The medical industry. It maintains one of the heaviest investments into the IoT space, with 86% of medical facilities operating some form of IoT diagnostics tools. 2021 saw threats in medical record systems, defibrillator control systems, and AI diagnostic systems.

This is one of the primary fronts where cyber security threats can impact lives.

How to protect yourself against cyber attacks in the industrial space

If you operate in the industrial control space and want to know more about how you are doing in terms of cyber security, ask yourself the following three questions.

How are you handling encryption?

A staggering amount of data storage and transfer in the IIoT space is unencrypted. Have you asked yourself how you are handling data storage? 

  • Is it encrypted? If so, does it use strong encryption and follow best practices?

  • What about transfer? Are you using TLS or some other encryption while your data is in motion?

How are you monitoring your distributed IIoT devices?

One of the larger weaknesses coming from IIoT is the physical distribution. These devices cannot be constrained in the traditional way, stored in a server cabinet behind lock and key. These devices often need to be located in accessible areas.

Ask yourself: 

  • How you are monitoring your devices themselves? 

  • Can you identify if the device goes down? Or if the device is tampered with physically? 

  • Do you know which processes are running on your device? 

  • Can you identify if a malicious process is spawned, that attaches your IIoT device to a botnet?

How much do you know about your networks?

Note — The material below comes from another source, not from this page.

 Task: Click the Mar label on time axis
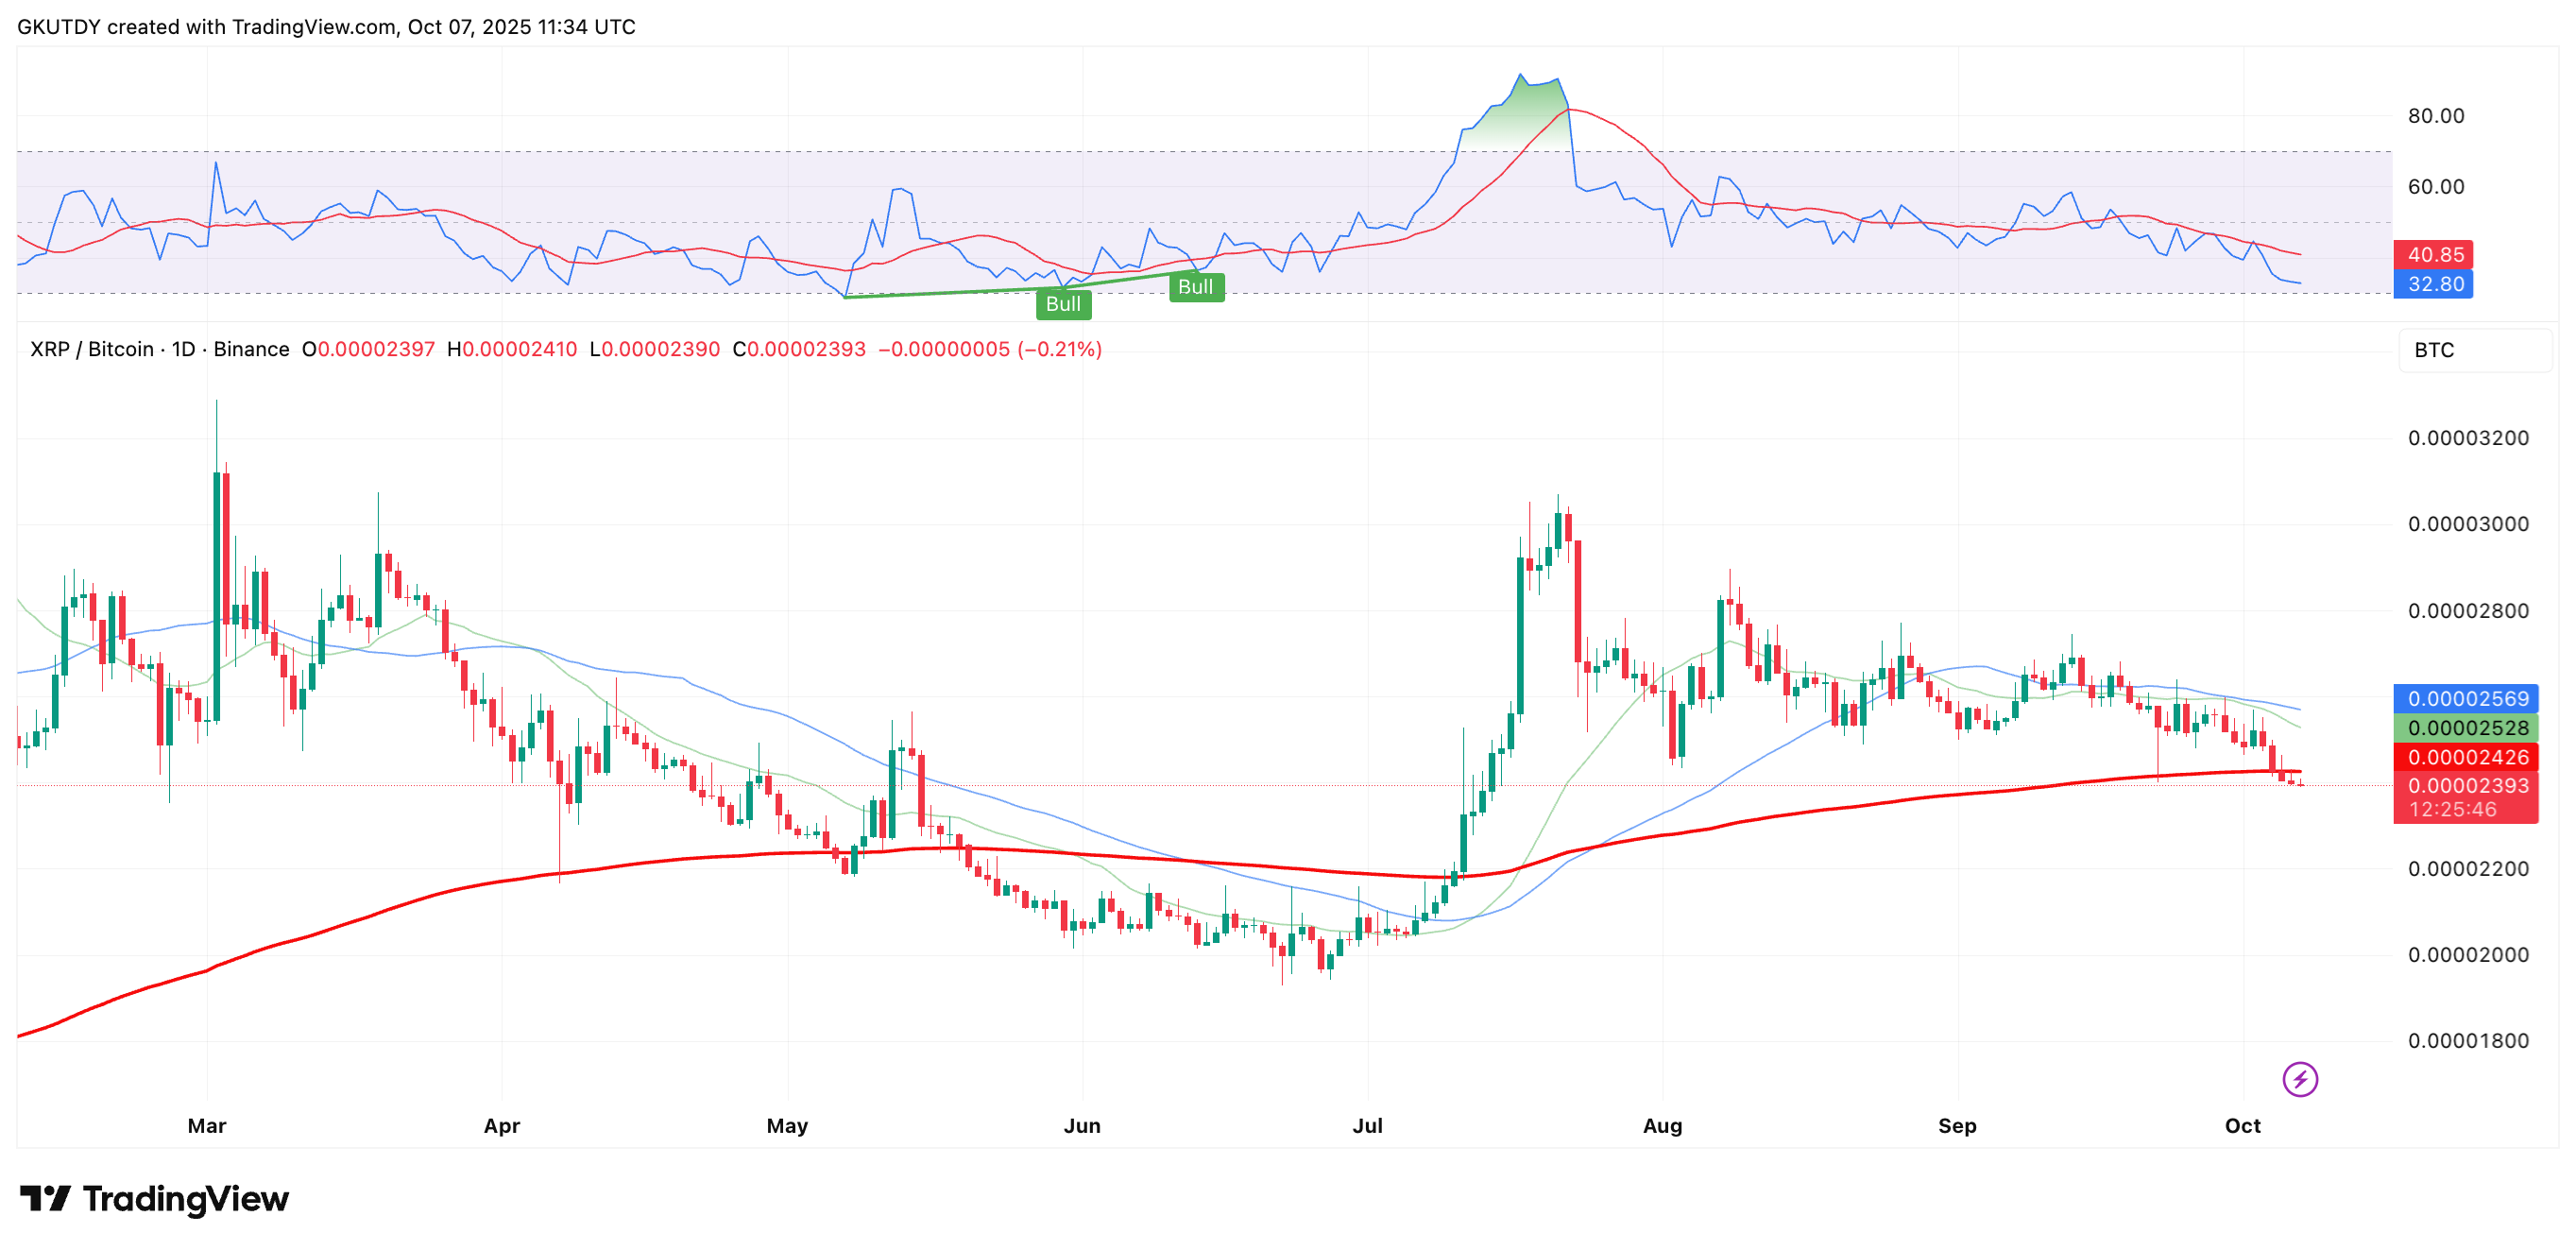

IIoT suffers from a lack of traditional infrastructure in more ways than one. Normal devices such as servers will be connected to networks in specific ways, with specific sets of cabling attached to secured devices, all behind locked doors.

For IIoT devices that can be spread out in places where it may be difficult to run conventional cabling, wireless access is the order of the day. But this expands the attack surface in more ways than one. So:

  • How is your network restricted? 

  • Are you running whitelisting based on physical mac-addresses? 

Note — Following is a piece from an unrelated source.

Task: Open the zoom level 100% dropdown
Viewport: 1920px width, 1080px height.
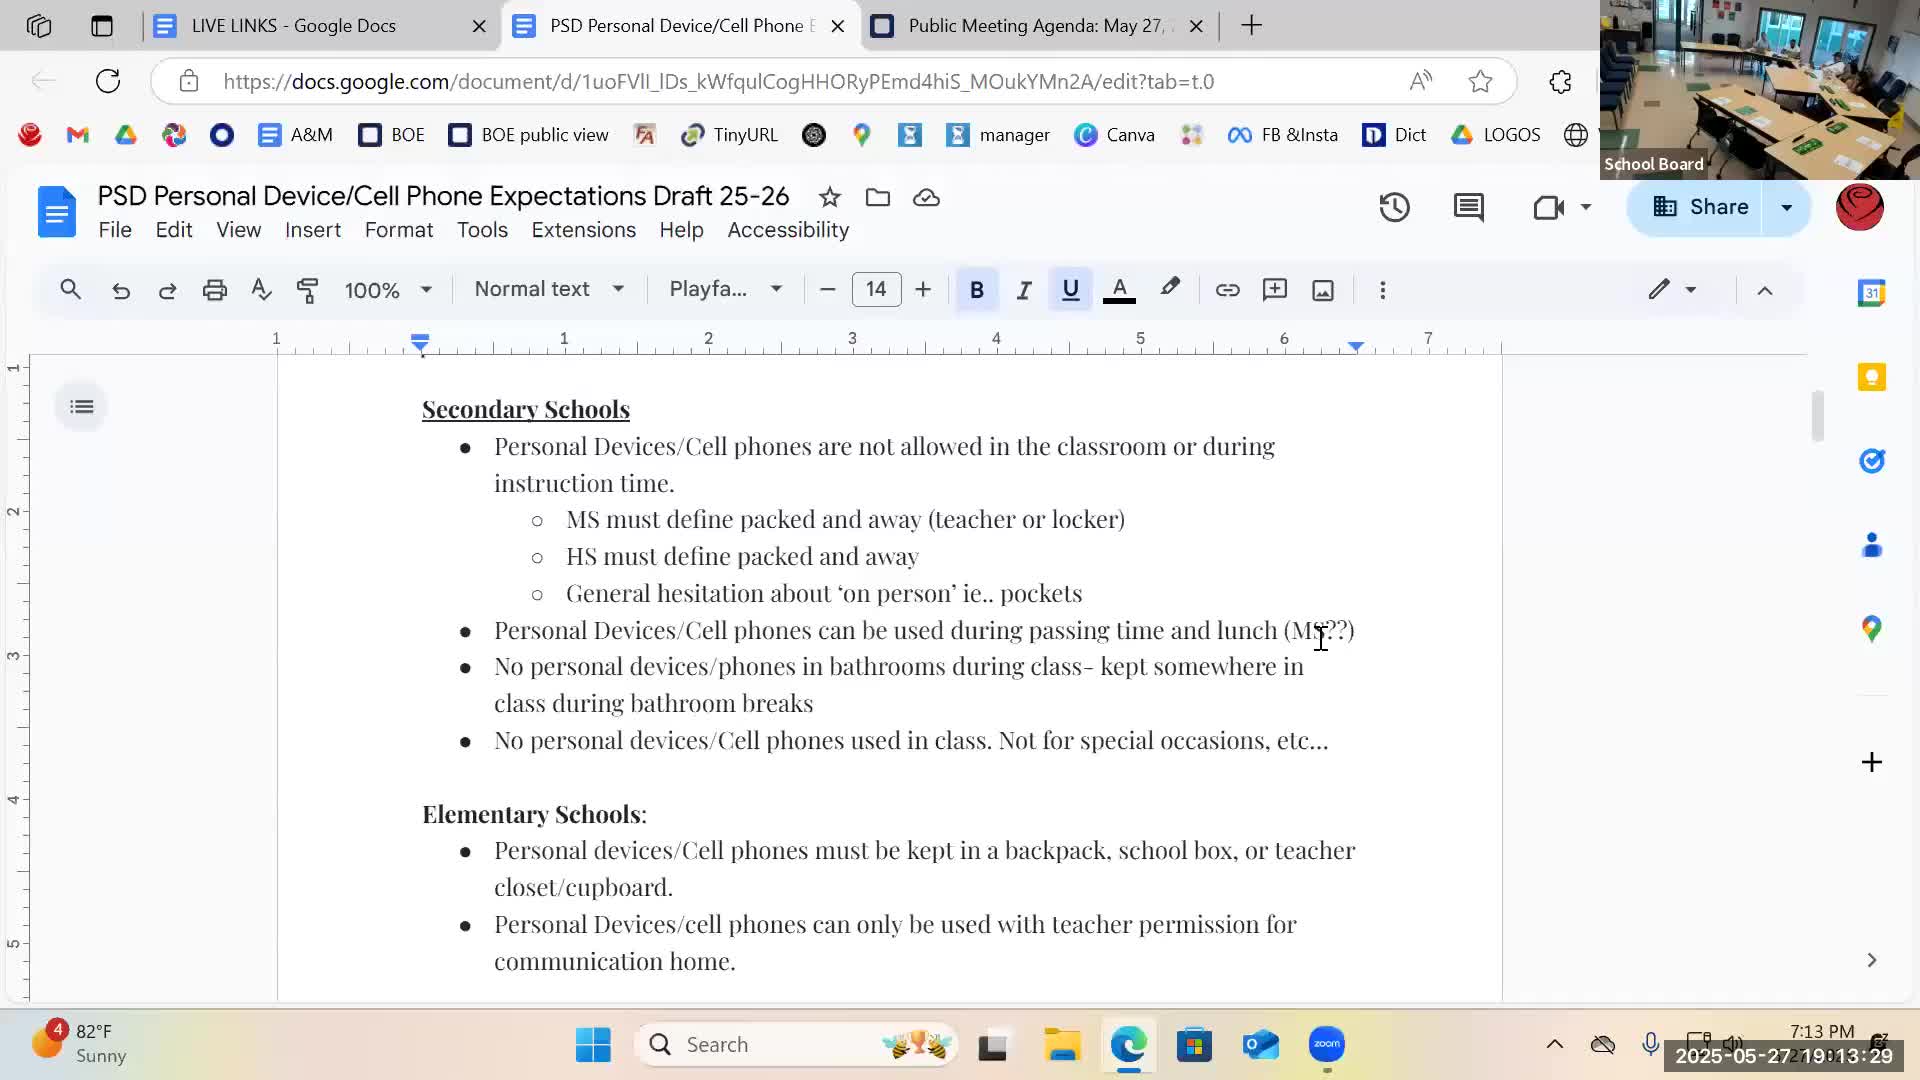Action: (388, 290)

  • Is the network that your IoT devices connect to specifically for that purpose, or do they connect to general-purpose access points? 

  • Do people authenticate using a password or some sort of certificate-based authentication? 

  • Are you monitoring the active devices connected to this network? 

  • Can you remove unknown and unauthorized devices?

In summary

Cyber security in IIoT is in its infancy. Simple attack vectors that would be show-stoppers for the more established, traditional style of systems, are frequently shipped in both consumer and industrial IoT devices. 

As the IIoT space extends further into areas of critical industry, such as the medical sector or power control systems, suppliers who do not incorporate cyber security into their core principles may find themselves struggling to catch up further down the line.

What better way to wrap this up, than the following quote from Richard Adler, of the Institute for the Future: “Despite continued security problems, the IoT will spread and people will become increasingly dependent on it. The cost of breaches will be viewed like the toll taken by car crashes, which have not persuaded very many people not to drive.”